## [EXERCISE OBJECTIVE]
Leave out the pictures and transcribe the rest of the records exactly.

## [TASK INPUTS]

━━━━━━━━━━

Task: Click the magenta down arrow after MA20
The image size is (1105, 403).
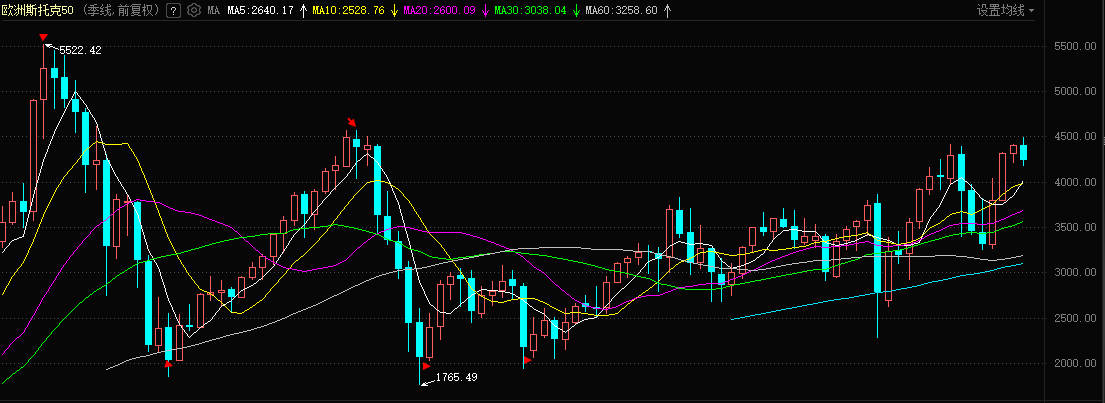Action: [486, 10]
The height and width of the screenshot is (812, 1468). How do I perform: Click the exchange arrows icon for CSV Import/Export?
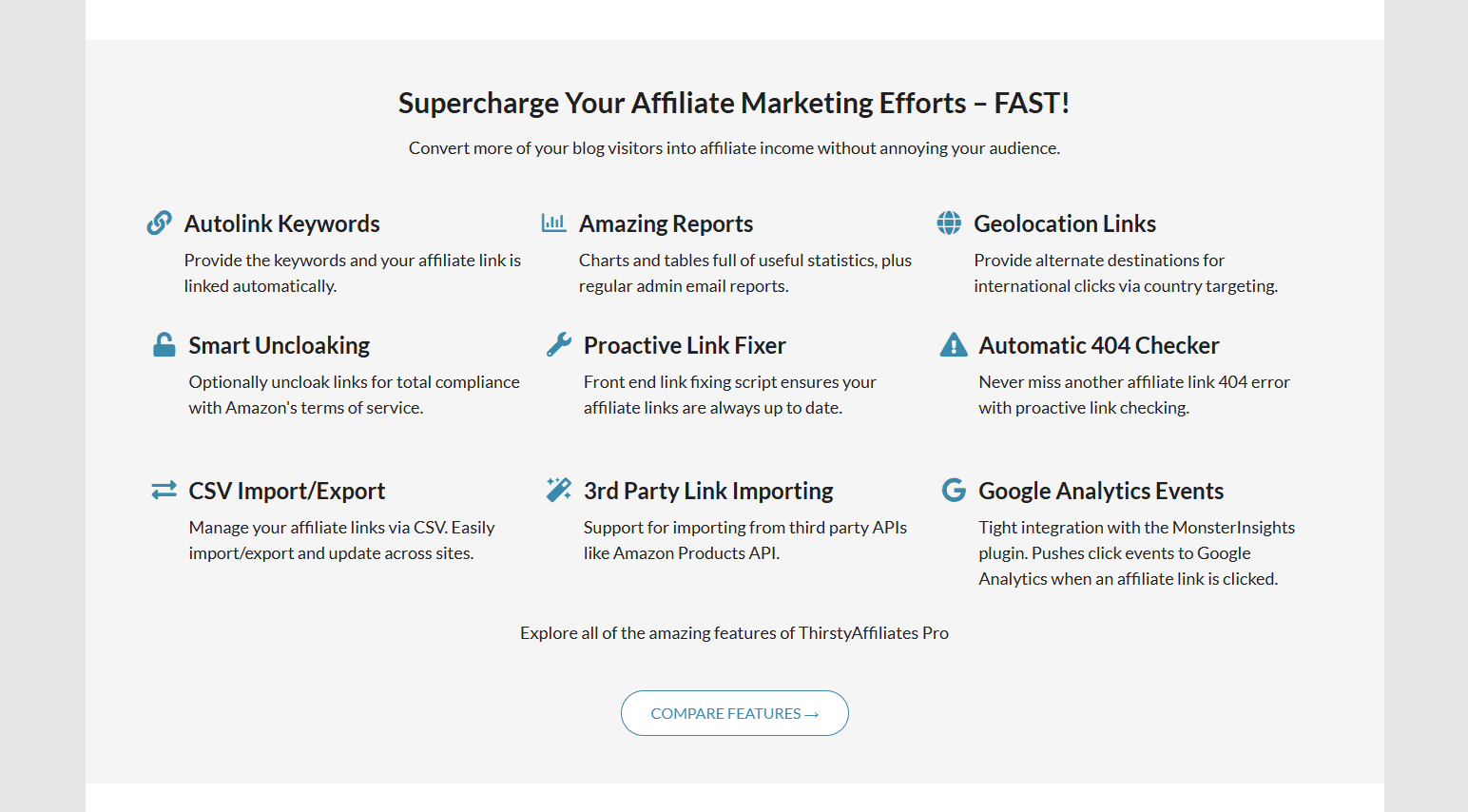164,490
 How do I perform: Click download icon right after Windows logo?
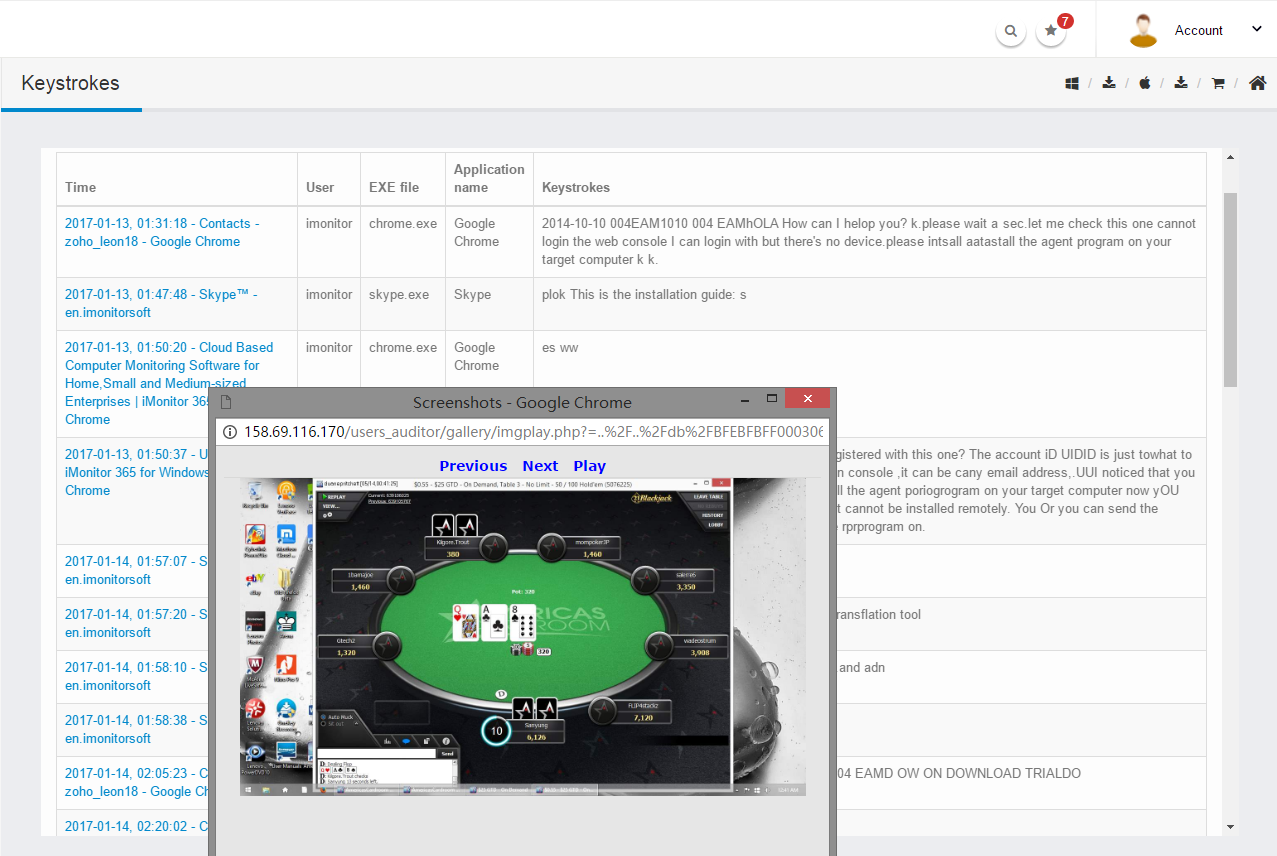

━━━━━━━━━━

## [WRITTEN SOLUTION]
Task: Click the magenta down arrow after MA20
The image size is (1105, 403).
Action: [486, 10]
The height and width of the screenshot is (812, 1468). How do I perform: Click the exchange arrows icon for CSV Import/Export?
164,490
 How do I perform: Click download icon right after Windows logo?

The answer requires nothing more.